In the UK, this is being addressed by what the MoD calls the Digital Backbone, a digital transformation programme that will allow information sharing and communication regardless of the hardware being used. “We need to ensure that all the data we collect from every platform we have – whether it is a satellite, aircraft, drone, ship, or land-based system – can be brought together to produce the most complete image of what is going on,” Strategic Command said.
For allies interoperability is crucial too: how can the systems of individual countries combine, particularly given there are no “global” procurement strategies? This was the subject of the first ever NATO Multi-Domain Operations Conference held in the UK in March 2022, bringing together more than 200 delegates from 20 nations.
Speaking at the event NATO Supreme Allied Commander Transformation, General Philippe Lavigne said it was a pivotal, transformative time in the alliance’s history as it faced down competitors that had already proved to be functional in all domains. He added NATO had to have “ironclad” processes to maintain warfighting advantage.
“NATO is developing and aligning concepts like MDOs so that allied nations can operate seamlessly together to defend our nations and people,” he said. The organisation says MDO means different things to different nations, so it must achieve an effective consensus across 30 members, all with different approaches and varying capabilities.
Learn to work and work to learn
The conference identified what NATO said were five key takeaways. The first “priority” was to develop MDO as part of a broader military, diplomatic, information and economic approach; then educate partners. Then, it says, the alliance must understand that digital transformation of the is “critical” to the foundation of MDOs; learn from events in Ukraine and continue to strengthen capabilities and intergrate them into the “long-term warfare development”, in line with the 20-year vision for the development of the allies’ military instrument of power as part of the NATO Warfighting Capstone Concept project; and finally, map out a phased delivery approach, evolving from joint and interoperable forces and capabilities, while prioritising rapid development in the cyber and space domains.
Right now key to all of this is training. NATO believes exercise and educational programmes will “provide opportunities to experiment”, something that will be a “key activity to test the MDO vision and framework, develop our thinking and show the nations that a new mindset is needed to enable multidomain action,” it says.

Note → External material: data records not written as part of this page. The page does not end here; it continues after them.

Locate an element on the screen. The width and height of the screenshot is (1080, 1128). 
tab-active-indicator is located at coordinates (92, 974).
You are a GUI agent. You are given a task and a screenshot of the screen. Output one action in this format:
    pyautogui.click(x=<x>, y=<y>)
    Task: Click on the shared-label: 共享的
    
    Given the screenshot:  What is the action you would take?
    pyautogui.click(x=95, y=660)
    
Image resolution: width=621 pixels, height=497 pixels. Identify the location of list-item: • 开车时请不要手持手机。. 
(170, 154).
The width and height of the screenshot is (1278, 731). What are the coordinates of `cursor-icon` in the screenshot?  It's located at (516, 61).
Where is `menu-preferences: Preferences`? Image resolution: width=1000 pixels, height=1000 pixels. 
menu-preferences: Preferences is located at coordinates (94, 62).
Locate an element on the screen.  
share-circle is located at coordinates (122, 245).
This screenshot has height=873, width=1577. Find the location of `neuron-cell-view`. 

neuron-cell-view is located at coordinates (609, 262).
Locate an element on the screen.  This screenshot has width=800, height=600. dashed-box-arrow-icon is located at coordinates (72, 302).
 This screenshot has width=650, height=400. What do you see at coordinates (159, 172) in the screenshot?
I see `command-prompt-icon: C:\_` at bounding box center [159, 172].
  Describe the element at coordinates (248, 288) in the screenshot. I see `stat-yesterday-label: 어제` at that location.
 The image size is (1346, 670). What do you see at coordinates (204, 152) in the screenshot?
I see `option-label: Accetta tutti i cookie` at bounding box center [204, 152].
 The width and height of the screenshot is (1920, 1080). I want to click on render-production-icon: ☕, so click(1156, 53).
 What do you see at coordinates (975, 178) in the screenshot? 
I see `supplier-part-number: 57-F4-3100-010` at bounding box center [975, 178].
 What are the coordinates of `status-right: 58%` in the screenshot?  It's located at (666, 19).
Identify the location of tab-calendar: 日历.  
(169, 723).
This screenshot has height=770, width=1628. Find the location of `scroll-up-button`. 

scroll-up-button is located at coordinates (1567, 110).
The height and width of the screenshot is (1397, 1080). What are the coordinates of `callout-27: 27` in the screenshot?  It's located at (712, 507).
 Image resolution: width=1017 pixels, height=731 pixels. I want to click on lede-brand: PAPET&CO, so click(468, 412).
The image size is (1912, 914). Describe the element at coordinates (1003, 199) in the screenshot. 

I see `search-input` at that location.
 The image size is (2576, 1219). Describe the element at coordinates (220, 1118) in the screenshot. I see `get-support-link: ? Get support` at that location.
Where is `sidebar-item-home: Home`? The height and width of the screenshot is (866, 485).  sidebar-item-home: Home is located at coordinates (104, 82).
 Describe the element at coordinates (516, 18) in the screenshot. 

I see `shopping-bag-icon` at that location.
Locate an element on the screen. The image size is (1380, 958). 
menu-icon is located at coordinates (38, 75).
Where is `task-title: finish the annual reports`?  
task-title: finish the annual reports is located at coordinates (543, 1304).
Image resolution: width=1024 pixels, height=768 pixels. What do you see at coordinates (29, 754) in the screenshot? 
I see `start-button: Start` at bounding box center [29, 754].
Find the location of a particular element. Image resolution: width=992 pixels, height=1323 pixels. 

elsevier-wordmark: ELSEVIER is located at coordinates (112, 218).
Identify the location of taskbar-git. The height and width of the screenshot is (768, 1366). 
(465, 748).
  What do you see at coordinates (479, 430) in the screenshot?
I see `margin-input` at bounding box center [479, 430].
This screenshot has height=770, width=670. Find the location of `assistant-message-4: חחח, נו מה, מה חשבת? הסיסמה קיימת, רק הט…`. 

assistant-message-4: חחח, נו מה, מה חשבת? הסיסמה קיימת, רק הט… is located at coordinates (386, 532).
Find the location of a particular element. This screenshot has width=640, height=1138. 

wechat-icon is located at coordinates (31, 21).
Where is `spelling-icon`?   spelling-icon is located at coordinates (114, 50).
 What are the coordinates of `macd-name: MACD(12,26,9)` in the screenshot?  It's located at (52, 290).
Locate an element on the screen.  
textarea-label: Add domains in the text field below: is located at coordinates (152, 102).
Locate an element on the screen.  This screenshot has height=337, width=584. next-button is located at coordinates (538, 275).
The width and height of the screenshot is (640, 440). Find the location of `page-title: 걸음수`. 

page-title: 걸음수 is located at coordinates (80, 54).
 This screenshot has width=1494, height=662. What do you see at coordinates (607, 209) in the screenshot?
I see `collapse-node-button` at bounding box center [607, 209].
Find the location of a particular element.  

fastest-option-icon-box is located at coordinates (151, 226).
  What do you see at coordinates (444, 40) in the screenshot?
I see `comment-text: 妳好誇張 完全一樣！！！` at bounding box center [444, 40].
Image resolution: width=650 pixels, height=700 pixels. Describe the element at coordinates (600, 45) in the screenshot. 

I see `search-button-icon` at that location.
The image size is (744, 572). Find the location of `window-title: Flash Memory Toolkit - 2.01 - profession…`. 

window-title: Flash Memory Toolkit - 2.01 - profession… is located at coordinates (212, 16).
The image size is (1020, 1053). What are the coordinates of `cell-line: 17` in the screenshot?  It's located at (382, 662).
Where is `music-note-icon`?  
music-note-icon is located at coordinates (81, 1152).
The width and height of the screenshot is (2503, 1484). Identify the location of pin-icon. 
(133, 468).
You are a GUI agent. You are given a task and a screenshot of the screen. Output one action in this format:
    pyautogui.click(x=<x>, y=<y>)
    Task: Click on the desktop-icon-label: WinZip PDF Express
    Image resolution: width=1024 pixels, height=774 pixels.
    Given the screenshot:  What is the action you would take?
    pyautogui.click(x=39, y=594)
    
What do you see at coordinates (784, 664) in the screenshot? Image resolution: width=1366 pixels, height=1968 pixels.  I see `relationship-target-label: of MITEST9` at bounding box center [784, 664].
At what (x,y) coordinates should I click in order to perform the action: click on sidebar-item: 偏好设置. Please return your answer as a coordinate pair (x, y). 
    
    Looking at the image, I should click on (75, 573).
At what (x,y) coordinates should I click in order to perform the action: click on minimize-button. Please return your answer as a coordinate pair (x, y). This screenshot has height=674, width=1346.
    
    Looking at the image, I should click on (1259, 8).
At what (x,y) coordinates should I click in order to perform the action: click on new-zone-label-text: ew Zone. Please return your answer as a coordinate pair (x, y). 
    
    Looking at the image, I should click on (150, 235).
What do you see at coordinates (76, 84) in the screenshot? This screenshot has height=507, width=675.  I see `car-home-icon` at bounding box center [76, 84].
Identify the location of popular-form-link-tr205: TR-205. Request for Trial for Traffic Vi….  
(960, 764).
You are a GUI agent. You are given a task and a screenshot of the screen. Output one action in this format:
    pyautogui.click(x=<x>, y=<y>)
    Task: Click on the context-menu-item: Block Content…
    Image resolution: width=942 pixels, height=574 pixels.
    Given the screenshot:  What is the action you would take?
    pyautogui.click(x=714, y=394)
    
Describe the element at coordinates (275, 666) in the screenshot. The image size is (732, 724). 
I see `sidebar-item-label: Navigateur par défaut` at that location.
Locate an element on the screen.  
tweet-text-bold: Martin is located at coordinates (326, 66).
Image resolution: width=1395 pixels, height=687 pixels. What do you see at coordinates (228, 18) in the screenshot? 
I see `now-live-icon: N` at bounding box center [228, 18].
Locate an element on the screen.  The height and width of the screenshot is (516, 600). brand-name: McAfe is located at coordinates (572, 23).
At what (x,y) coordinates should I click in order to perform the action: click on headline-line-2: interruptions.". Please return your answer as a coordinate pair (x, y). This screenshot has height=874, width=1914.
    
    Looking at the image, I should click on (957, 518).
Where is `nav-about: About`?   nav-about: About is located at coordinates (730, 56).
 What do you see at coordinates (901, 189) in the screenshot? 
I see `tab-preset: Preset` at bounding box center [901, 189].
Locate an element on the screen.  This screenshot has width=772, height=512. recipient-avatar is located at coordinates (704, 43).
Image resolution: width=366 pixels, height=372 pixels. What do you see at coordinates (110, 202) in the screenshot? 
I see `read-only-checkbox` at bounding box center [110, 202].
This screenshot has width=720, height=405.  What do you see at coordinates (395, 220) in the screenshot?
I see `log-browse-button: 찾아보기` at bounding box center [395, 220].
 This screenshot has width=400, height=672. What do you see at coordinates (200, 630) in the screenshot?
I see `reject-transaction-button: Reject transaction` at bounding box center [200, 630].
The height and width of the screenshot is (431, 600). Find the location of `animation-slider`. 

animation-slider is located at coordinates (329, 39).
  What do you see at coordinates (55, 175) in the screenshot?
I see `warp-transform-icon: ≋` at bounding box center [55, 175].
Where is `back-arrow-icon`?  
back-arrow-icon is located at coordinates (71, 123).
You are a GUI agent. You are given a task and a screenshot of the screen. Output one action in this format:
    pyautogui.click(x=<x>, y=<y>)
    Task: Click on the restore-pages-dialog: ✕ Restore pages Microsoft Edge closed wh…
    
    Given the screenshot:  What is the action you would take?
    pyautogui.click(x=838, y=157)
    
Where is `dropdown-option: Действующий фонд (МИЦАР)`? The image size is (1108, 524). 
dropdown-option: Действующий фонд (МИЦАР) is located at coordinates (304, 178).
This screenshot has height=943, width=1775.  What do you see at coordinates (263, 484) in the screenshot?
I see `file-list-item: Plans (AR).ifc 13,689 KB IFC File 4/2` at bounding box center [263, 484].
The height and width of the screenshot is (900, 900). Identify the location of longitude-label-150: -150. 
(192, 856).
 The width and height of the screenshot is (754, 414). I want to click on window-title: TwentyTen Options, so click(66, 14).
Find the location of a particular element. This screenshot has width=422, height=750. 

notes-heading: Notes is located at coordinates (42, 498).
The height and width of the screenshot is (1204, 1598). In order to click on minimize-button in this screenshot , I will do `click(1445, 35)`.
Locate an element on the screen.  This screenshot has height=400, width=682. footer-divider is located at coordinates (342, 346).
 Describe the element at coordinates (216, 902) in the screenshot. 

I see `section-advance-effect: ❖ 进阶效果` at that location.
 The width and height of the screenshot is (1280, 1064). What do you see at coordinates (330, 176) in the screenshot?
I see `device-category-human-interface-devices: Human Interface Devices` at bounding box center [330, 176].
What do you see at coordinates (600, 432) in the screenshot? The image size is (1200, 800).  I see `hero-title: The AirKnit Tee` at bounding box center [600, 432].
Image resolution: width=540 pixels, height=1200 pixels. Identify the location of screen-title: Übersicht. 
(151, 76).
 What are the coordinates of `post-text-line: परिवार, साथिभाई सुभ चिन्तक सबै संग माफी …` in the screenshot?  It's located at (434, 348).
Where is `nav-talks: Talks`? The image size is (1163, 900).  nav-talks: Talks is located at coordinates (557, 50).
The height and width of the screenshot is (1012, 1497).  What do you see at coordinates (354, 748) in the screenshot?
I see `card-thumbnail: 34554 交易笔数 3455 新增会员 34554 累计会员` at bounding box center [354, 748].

The UK’s Strategic Command says it is in pursuit of the tech to help plan and train for MDOs too. “A single synthetic training environment would allow for full virtual mission rehearsal, and incorporate simulators for all the equipment such as the aircraft, drones and cyber operations, involved.”
Physical training environments are also vital in cultivating technologies and practices. A recent training exercise bringing together the US Air Force and Navy highlighted the importance of MDO. The biannual Virtual Shield event saw the first significant involvement of Joint All-Domain Command and Control, an umbrella programme by the US Department of Defense to bring together all branches of the armed forces, utilising data streams in support of simultaneous and sequential operations.
The fight is changing, and so too are the ways services operate and respond. The war in Ukraine and earlier actions by Russia in Syria have highlighted the imperative need to reshape how adversaries and the threats they pose are neutralised. What the battlespace will look like, and even where it will be in the years and decades to come, only time will tell. What can be said with certainty is that it won’t look like that of today.